> [Excerpt provided]:
Cancellation is triggered by TASK.cancel which calls cancel. This

  • sets the cancelling boolean
  • calls all registered cancel callbacks

Implementations respond to cancellation by

Xenopsd’s libxc backend can block in 2 different ways, and therefore has 2 different types of cancel callback:

  1. cancellable Xenstore watches
  2. cancellable subprocesses

Xenstore watches are used for device hotplug and unplug. Xenopsd has to wait for the backend or for a udev script to do something. If that blocks then we need a way to cancel the watch. The easiest way to cancel a watch is to watch an additional path (a “cancel path”) and delete it, see cancellable_watch. The “cancel paths” are placed within the VM’s Xenstore directory to ensure that cleanup code which does xenstore-rm will automatically “cancel” all outstanding watches. Note that we trigger a cancel by deleting rather than creating, to avoid racing with delete and creating orphaned Xenstore entries.

Subprocesses are used for suspend/resume/migrate. Xenopsd hands file descriptors to libxenguest by running a subprocess and passing the fds to it. Xenopsd therefore gets the process id and can send it a signal to cancel it. See Cancellable_subprocess.run.

Testing with cancel points

Cancellation is difficult to test, as it is completely asynchronous. Therefore Xenopsd has some built-in cancellation testing infrastructure known as “cancel points”. A “cancel point” is a point in the code where a Cancelled exception could be thrown, either by checking the cancelling boolean or as a side-effect of a cancel callback. The check_cancelling function increments a counter every time it passes one of these points, and this value is returned to clients in the Task.debug_info.

A test harness runs a series of operations. Each operation is first run all the way through to completion to discover the total number of cancel points. The operation is then re-run with a request to cancel at a particular point. The test then waits for the system to stabilise and verifies that it appears to be in a valid state.

Preventing Tasks leaking

The client who creates a Task must destroy it when the Task is finished, and they have processed the result. What if a client like xapi is restarted while a Task is running?

We assume that, if xapi is talking to a xenopsd, then xapi completely owns it. Therefore xapi should destroy any completed tasks that it doesn’t recognise.

If a user wishes to manage VMs with xenopsd in parallel with xapi, the user should run a separate xenopsd.

> [Problems to solve]:
1. In the excerpt on Xenopsd cancellation, what are subprocesses used for?
2. Print the part of the excerpt on Xenopsd cancellation that opens with the words containing "Subprocesses are used" and closes with "it. See Cancellable_subprocess.run.".

> [Recorded information]:
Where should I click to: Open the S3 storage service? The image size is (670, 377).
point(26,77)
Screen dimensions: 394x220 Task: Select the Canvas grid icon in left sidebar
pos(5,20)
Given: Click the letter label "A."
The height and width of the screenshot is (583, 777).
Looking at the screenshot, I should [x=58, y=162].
--
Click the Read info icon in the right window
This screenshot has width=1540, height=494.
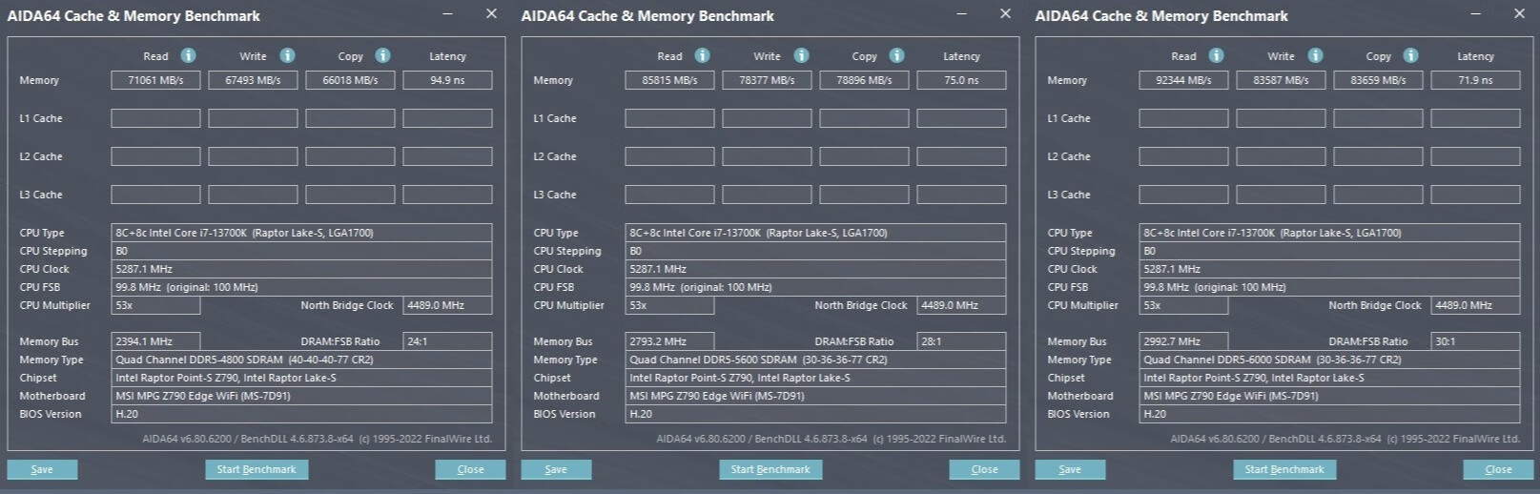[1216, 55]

> [Results of the tasks]:
1. Suspend, resume, and migrate.

2.
Subprocesses are used for suspend/resume/migrate. Xenopsd hands file descriptors to libxenguest by running a subprocess and passing the fds to it. Xenopsd therefore gets the process id and can send it a signal to cancel it. See Cancellable_subprocess.run.